LATIHAN SINGKAT A:
Tuliskan ulang baris-baris daftar di bawah ini tanpa mengubah apa pun. Mulailah dari awal daftar sampai dengan baris yang memuat "(1231, 59).".

=== KUTIPAN TEKS ===

Agar setiap orang mengetahuinya, memerintahkan pengundangan Undang-Undang ini dengan
penempatannya dalam Lembaran Negara Republik Indonesia.

Disahkan di Jakarta
pada tanggal 27 Oktober 2004
PRESIDEN REPUBLIK INDONESIA,

DR. H. SUSILO BAMBANG YUDHOYONO
Diundangkan di Jakarta
pada tanggal 27 Oktober 2004
MENTERI SEKRETARIS NEGARA
REPUBLIK INDONESIA,

PROF. DR. YUSRIL IHZA MAHENDRA
TAMBAHAN
LEMBARAN NEGARA RI
No. 4459     (Penjelasan Atas Lembaran Negara Tahun 2004 Nomor 159)

PENJELASAN
ATAS
UNDANG-UNDANG REPUBLIK INDONESIA
NOMOR 41 TAHUN 2004
TENTANG
WAKAF

I. UMUM

Tujuan Negara Kesatuan Republik Indonesia sebagaimana diamanatkan dalam Pembukaan
Undang-Undang Dasar Negara Republik Indonesia Tahun 1945 antara lain adalah memajukan
kesejahteraan umum. Untuk mencapai tujuan tersebut, perlu menggali dan mengembangkan potensi
yang terdapat dalam pranata keagamaan yang memiliki manfaat ekonomis.
Salah satu langkah strategis untuk meningkatkan kesejahteraan umum, perlu meningkatkan peran wakaf
sebagai pranata keagamaan yang tidak hanya bertujuan menyediakan berbagai sarana ibadah dan
sosial, tetapi juga memiliki kekuatan ekonomi yang berpotensi, antara lain untuk memajukan
kesejahteraan umum, sehingga perlu dikembangkan pemanfaatannya sesuai dengan prinsip syariah.
Praktik wakaf yang terjadi dalam kehidupan masyarakat belum sepenuhnya berjalan tertib dan efisien
sehingga dalam berbagai kasus harta benda wakaf tidak terpelihara sebagaimana mestinya, terlantar
atau beralih ke tangan pihak ketiga dengan cara melawan hukum. Keadaan demikian itu, tidak hanya
karena kelalaian atau ketidakmampuan Nazhir dalam mengelola dan mengembangkan harta benda
wakaf tetapi karena juga sikap masyarakat yang kurang peduli atau belum memahami status harta benda
wakaf yang seharusnya dilindungi demi untuk kesejahteraan umum sesuai dengan tujuan, fungsi, dan
peruntukan wakaf.

===

LATIHAN SINGKAT B:
Salinlah bagian teks tentang wakaf di atas tanpa perubahan, mulai dari "Salah satu langkah" sampai dengan "dengan prinsip syariah.".

=== BAHAN LATIHAN ===

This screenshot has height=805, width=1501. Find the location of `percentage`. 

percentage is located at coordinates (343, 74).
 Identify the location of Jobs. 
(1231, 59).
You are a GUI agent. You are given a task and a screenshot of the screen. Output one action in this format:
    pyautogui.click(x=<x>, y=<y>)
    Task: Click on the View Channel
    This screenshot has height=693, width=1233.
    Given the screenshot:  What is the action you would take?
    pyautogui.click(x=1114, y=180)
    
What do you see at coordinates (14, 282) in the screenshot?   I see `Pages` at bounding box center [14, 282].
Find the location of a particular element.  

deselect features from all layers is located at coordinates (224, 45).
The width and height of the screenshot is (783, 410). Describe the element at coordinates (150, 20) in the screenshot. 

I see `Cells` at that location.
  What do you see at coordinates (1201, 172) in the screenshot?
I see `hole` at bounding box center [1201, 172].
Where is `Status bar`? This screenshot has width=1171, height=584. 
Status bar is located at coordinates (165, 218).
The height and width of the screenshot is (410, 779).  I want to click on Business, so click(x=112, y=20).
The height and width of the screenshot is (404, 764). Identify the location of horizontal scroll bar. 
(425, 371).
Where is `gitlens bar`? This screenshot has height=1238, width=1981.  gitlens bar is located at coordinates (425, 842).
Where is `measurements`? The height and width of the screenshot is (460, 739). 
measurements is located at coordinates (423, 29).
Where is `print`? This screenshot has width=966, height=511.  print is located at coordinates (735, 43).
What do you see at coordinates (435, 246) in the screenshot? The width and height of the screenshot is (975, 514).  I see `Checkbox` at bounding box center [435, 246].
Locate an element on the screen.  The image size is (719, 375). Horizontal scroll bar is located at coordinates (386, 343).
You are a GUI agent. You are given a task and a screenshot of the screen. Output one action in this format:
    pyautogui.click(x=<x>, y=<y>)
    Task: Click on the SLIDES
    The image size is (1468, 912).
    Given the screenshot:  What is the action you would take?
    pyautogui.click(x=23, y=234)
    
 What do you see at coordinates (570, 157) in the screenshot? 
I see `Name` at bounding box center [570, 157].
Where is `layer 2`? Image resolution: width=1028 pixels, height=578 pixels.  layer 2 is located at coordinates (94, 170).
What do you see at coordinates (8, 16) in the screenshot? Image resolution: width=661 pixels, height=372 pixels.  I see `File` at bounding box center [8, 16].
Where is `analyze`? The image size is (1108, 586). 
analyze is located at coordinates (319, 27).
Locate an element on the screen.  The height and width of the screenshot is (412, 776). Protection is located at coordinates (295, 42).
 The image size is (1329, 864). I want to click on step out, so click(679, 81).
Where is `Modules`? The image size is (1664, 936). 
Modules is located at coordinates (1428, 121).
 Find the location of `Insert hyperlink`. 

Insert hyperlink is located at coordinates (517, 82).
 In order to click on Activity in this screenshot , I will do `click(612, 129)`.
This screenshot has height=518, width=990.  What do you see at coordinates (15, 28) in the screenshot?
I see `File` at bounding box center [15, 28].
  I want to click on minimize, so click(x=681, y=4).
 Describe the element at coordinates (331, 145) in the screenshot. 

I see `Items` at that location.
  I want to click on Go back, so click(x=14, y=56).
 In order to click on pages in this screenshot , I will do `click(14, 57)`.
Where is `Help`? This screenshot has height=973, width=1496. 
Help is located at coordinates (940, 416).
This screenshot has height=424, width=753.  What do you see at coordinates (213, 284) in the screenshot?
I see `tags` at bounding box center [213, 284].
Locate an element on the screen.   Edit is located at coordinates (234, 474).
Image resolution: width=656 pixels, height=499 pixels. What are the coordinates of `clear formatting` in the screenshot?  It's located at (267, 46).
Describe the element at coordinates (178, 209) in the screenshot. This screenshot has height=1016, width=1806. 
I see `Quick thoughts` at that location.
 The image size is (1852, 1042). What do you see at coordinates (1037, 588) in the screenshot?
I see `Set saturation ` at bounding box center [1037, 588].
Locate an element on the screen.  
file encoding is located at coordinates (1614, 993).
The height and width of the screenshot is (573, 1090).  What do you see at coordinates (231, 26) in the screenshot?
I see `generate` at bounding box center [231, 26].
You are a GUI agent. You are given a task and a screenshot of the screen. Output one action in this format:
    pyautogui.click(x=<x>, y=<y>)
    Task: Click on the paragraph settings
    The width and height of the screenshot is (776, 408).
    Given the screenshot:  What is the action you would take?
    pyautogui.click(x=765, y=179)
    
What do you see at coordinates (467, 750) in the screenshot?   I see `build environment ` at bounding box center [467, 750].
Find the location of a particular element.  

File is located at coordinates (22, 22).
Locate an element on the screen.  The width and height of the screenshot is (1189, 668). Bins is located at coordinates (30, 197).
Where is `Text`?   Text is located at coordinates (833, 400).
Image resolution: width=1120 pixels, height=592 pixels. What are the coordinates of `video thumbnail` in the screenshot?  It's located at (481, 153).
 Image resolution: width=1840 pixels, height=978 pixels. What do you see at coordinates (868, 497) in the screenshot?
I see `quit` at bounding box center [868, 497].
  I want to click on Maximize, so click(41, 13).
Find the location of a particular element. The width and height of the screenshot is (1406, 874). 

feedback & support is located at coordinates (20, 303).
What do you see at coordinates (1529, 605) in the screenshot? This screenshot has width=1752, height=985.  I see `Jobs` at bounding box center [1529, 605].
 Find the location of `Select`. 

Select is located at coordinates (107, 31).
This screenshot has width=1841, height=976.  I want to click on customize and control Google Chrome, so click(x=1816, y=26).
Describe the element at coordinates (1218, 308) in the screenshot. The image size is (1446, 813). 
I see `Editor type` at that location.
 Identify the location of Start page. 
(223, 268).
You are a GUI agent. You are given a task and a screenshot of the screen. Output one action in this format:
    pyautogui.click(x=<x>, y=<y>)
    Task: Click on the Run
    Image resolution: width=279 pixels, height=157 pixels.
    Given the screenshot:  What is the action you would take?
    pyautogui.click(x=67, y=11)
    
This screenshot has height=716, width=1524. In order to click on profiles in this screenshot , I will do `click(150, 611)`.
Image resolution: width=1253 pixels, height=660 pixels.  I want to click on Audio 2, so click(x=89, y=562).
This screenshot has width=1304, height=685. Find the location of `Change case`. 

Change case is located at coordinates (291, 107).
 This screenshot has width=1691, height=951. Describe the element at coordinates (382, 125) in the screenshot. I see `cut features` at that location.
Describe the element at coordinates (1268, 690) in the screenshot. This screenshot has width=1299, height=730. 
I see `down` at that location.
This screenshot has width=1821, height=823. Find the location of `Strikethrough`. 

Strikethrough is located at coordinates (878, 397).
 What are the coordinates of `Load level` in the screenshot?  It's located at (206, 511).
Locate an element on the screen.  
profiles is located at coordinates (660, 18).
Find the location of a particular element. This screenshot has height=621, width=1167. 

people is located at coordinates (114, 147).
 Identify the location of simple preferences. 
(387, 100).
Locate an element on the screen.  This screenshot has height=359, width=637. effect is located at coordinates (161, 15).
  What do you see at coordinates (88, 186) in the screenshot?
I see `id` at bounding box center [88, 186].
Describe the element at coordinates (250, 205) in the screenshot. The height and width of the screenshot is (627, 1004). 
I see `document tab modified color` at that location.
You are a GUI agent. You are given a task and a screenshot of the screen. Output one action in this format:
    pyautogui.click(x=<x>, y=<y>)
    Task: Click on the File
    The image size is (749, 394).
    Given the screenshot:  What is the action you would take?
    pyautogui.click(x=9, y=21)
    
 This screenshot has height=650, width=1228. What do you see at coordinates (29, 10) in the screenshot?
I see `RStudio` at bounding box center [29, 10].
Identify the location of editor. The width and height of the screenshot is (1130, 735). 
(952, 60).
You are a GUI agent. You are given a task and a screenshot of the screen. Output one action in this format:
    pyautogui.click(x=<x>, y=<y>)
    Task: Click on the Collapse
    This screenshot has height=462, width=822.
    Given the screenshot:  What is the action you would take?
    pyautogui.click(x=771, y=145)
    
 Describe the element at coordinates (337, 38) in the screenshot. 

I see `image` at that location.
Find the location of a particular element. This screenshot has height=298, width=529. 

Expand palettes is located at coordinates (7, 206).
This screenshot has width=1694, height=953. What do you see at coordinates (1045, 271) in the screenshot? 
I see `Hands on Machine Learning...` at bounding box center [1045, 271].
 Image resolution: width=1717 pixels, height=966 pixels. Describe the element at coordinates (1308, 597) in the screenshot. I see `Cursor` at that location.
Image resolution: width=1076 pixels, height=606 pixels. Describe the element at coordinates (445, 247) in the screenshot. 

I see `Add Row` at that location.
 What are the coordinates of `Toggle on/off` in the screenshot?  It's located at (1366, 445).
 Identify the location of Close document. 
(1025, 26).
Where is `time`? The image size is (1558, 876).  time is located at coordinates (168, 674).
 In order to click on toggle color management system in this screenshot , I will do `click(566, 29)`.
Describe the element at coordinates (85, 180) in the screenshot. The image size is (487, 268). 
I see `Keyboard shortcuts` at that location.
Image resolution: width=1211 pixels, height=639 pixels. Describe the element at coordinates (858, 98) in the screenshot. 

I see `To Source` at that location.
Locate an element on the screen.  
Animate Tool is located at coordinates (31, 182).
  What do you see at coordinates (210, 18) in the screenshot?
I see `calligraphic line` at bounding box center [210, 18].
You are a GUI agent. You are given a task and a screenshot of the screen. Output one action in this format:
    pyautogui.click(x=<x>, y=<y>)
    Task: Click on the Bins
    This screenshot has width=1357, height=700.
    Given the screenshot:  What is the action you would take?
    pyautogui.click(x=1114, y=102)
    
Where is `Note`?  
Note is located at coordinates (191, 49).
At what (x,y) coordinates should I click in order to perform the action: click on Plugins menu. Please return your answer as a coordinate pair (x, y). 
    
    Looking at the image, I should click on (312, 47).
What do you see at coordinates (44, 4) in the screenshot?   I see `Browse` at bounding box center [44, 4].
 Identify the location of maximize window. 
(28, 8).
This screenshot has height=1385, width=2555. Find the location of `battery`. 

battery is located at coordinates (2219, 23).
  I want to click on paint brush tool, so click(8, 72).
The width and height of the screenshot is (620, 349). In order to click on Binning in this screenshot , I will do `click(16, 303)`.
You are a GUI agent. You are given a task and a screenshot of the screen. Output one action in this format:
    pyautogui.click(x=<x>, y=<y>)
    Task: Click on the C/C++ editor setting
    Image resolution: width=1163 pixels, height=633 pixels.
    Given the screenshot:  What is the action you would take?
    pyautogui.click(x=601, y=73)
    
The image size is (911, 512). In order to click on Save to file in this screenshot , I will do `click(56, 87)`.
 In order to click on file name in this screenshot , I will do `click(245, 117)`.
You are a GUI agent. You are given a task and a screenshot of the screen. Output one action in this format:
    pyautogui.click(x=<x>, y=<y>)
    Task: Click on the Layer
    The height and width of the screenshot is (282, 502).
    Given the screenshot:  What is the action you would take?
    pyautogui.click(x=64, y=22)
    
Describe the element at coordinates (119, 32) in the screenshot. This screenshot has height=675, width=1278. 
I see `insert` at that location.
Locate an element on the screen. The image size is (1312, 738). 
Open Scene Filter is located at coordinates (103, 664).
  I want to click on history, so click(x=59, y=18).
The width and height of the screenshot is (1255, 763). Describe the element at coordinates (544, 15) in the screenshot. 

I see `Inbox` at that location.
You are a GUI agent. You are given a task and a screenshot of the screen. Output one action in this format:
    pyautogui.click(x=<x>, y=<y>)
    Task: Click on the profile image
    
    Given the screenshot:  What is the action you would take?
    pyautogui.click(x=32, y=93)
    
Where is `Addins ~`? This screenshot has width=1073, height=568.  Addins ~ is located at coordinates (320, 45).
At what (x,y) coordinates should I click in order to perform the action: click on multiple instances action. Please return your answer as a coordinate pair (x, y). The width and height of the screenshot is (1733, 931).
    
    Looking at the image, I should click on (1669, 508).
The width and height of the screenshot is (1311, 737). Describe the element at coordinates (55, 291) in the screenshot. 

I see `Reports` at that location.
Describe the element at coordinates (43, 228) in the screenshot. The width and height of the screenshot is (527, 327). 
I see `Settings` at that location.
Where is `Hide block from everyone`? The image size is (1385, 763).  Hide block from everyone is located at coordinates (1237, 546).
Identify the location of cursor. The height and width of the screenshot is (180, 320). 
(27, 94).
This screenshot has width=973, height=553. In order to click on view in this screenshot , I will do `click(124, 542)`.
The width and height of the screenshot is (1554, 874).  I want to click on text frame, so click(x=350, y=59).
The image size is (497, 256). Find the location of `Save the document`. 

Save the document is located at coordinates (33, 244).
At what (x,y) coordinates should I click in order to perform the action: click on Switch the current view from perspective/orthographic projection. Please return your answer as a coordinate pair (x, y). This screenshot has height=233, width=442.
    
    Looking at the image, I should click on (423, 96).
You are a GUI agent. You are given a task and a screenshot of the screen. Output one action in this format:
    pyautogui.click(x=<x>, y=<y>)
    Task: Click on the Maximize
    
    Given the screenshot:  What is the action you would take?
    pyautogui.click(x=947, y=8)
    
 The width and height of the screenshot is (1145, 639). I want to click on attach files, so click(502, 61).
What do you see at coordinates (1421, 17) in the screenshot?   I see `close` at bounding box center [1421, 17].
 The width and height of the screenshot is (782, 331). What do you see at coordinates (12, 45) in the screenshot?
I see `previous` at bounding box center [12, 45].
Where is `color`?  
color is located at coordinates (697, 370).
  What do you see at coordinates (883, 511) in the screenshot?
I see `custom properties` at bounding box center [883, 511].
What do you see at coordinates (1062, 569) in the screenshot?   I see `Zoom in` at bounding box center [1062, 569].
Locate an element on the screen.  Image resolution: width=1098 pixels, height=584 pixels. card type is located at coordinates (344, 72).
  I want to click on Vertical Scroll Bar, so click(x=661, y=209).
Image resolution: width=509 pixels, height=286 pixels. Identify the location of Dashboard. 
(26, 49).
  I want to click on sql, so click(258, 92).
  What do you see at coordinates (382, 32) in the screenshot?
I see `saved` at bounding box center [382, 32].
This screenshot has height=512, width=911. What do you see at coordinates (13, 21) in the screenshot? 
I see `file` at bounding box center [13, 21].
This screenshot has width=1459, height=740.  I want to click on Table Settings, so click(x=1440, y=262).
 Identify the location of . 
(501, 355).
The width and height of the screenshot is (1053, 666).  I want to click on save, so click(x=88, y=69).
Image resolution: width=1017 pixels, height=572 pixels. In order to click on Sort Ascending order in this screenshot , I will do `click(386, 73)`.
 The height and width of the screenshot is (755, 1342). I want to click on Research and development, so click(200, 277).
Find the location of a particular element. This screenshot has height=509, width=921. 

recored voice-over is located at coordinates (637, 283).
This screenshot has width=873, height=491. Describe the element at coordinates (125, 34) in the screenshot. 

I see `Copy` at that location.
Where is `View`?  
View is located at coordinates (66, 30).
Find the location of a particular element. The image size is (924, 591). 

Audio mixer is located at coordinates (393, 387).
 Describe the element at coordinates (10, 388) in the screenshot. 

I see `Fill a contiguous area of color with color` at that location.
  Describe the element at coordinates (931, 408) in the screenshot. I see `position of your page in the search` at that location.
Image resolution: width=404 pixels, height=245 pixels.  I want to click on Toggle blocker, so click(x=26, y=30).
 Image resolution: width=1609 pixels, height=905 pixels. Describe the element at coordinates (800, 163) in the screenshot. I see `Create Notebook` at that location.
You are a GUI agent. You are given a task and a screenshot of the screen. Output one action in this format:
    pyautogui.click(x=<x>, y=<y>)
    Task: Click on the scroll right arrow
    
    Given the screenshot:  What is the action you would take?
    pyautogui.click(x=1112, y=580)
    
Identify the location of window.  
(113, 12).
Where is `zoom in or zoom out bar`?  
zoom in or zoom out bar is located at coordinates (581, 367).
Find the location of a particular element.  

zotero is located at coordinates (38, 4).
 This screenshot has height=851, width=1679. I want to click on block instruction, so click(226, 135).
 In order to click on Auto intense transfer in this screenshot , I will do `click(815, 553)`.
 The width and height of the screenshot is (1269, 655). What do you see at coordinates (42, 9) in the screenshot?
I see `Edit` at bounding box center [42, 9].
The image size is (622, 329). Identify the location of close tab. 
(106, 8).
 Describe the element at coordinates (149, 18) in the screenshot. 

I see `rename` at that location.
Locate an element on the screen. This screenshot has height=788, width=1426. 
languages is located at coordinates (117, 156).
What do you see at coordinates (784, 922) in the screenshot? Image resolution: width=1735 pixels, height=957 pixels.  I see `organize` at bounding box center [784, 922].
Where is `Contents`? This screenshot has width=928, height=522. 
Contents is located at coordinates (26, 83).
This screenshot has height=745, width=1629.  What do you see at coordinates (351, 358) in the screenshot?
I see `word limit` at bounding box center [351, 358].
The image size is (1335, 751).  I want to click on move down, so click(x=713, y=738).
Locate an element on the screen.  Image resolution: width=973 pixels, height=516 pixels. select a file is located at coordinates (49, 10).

===

JAWABAN LATIHAN A:
This screenshot has height=805, width=1501. Find the location of `percentage`. 

percentage is located at coordinates (343, 74).
 Identify the location of Jobs. 
(1231, 59).

JAWABAN LATIHAN B:
Salah satu langkah strategis untuk meningkatkan kesejahteraan umum, perlu meningkatkan peran wakaf
sebagai pranata keagamaan yang tidak hanya bertujuan menyediakan berbagai sarana ibadah dan
sosial, tetapi juga memiliki kekuatan ekonomi yang berpotensi, antara lain untuk memajukan
kesejahteraan umum, sehingga perlu dikembangkan pemanfaatannya sesuai dengan prinsip syariah.